La filiation contestée : Enjeux juridiques de la transcription irrégulière des enfants nés par GPA

Face à l’évolution des techniques de procréation médicalement assistée, la gestation pour autrui (GPA) soulève des questions juridiques complexes en France où cette pratique demeure prohibée. La transcription à l’état civil français des actes de naissance d’enfants nés par GPA à l’étranger constitue un véritable défi pour le droit français, pris entre la protection de l’ordre public et l’intérêt supérieur de l’enfant. Ces dernières années, la jurisprudence a connu des évolutions majeures sous l’influence des juridictions européennes, obligeant le législateur et les juges français à adapter leur approche. Ce phénomène interroge les fondements mêmes du droit de la filiation et confronte notre système juridique à une réalité sociale qui transcende les frontières nationales.

Le cadre juridique français face à la GPA : entre prohibition et réalité transfrontalière

La gestation pour autrui est formellement interdite en France en vertu des principes d’indisponibilité du corps humain et d’indisponibilité de l’état des personnes. L’article 16-7 du Code civil dispose expressément que « toute convention portant sur la procréation ou la gestation pour le compte d’autrui est nulle ». Cette prohibition s’accompagne de sanctions pénales prévues notamment à l’article 227-12 du Code pénal qui réprime « le fait de provoquer soit dans un but lucratif, soit par don, promesse, menace ou abus d’autorité, les parents ou l’un d’entre eux à abandonner un enfant né ou à naître ».

Malgré cette interdiction, de nombreux couples français se rendent à l’étranger pour recourir à une GPA dans des pays où cette pratique est légale, comme les États-Unis, le Canada, ou encore l’Ukraine. Ce tourisme procréatif génère une situation juridique complexe lorsque ces couples reviennent en France avec un enfant dont l’acte de naissance étranger désigne le père biologique et la mère d’intention (ou le second père dans le cas des couples homosexuels) comme parents légaux.

Traditionnellement, les tribunaux français refusaient la transcription de ces actes de naissance sur les registres de l’état civil français, considérant qu’elle contrevenait à l’ordre public international français. Cette position s’est cristallisée dans les arrêts rendus par la Cour de cassation le 6 avril 2011, qui affirmaient que la GPA constituait « un processus frauduleux » dont la transcription des actes de naissance qui en résultent était contraire à l’ordre public.

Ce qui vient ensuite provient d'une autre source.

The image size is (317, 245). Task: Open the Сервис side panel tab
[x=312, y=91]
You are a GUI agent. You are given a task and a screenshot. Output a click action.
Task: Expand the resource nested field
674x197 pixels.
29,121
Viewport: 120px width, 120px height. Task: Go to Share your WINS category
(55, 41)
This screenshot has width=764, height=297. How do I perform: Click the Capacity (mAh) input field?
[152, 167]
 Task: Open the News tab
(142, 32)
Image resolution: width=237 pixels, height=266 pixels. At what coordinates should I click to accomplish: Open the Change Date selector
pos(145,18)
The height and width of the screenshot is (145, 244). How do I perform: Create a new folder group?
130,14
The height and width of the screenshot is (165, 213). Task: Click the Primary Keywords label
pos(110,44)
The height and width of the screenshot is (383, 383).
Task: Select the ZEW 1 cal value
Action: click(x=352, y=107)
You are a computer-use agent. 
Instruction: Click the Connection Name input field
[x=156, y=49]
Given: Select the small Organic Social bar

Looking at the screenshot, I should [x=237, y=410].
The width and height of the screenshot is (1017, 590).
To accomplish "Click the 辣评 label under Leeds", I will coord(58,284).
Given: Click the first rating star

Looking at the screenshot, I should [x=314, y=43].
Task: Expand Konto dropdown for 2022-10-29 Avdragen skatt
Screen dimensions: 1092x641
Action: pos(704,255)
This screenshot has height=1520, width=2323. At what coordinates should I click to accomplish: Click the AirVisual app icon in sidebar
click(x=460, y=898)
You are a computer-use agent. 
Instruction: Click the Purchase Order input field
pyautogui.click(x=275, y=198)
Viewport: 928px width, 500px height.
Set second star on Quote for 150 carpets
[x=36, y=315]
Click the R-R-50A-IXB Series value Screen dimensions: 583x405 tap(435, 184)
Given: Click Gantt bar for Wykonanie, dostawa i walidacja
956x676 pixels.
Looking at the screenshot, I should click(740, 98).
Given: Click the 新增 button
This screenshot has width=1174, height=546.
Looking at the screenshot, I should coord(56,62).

Cette approche stricte a toutefois été remise en question par l’intervention de la Cour européenne des droits de l’homme (CEDH). Dans les arrêts Mennesson c. France et Labassee c. France du 26 juin 2014, la CEDH a condamné la France pour violation de l’article 8 de la Convention européenne des droits de l’homme concernant le droit au respect de la vie privée des enfants. La Cour a estimé que le refus de transcription portait atteinte à l’identité des enfants au sein de la société française et à leur droit de voir établie leur filiation.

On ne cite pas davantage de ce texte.